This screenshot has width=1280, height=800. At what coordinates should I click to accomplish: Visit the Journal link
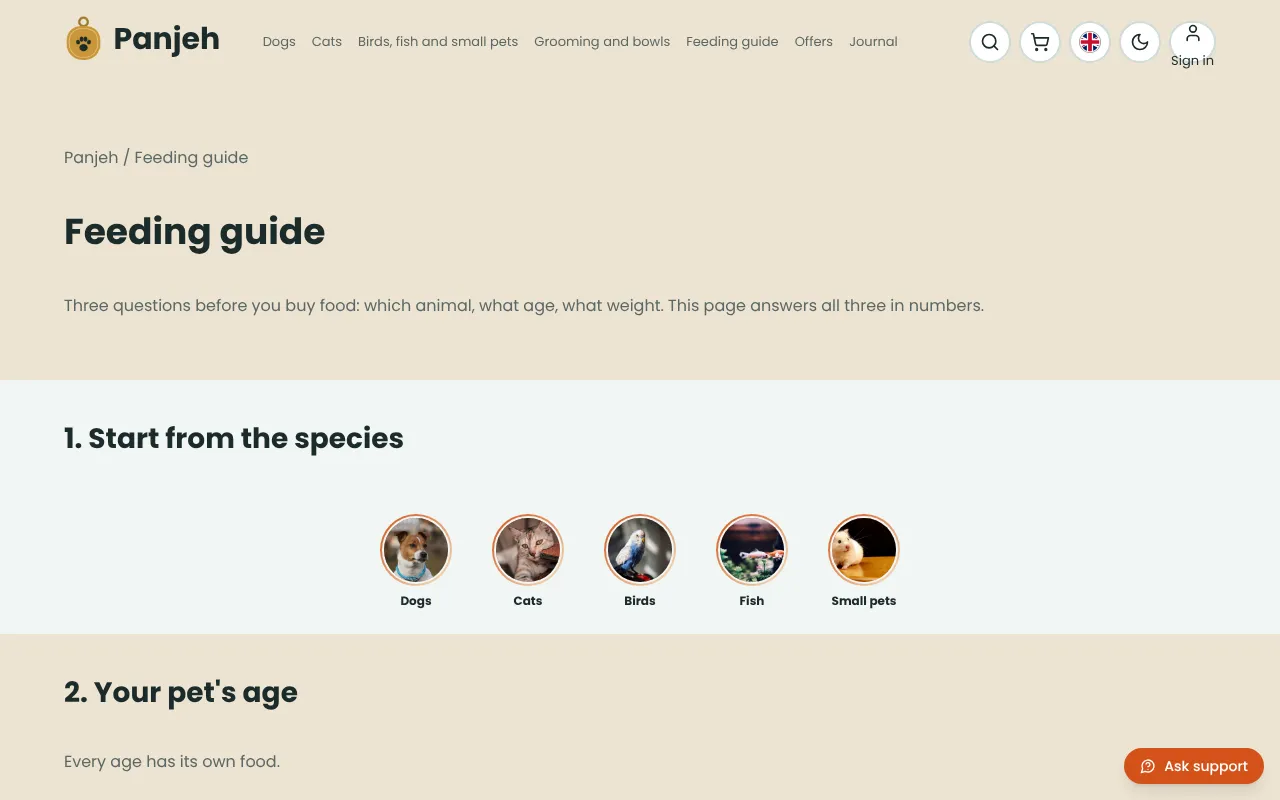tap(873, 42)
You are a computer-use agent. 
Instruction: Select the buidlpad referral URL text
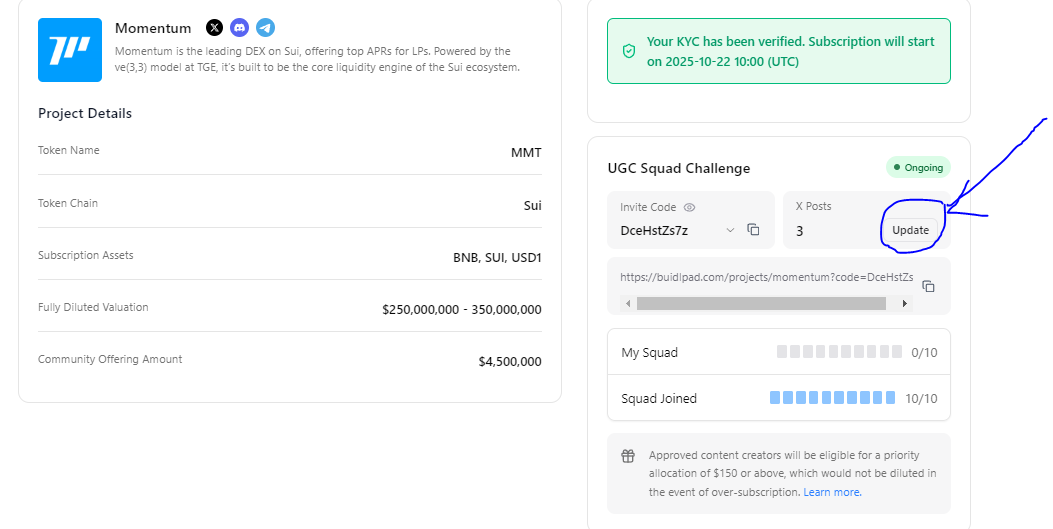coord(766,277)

::::

◆ **Task**
Restate, word for word, each line from the one with "Instruction: Select the" to the end of the entries, both included, and keep every picture out.

◆ **Answer below**
Instruction: Select the buidlpad referral URL text
coord(766,277)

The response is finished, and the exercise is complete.